— Exercise objective —
Word for word, transcribe the data below.

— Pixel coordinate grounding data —

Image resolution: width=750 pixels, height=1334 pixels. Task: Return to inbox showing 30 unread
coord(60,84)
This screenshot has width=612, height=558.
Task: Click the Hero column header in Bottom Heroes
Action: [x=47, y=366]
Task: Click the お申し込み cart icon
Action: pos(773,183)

— Worked solution —
Image resolution: width=750 pixels, height=1334 pixels. Task: Return to inbox showing 30 unread
coord(60,84)
This screenshot has width=612, height=558.
Task: Click the Hero column header in Bottom Heroes
Action: [x=47, y=366]
Task: Click the お申し込み cart icon
Action: pos(773,183)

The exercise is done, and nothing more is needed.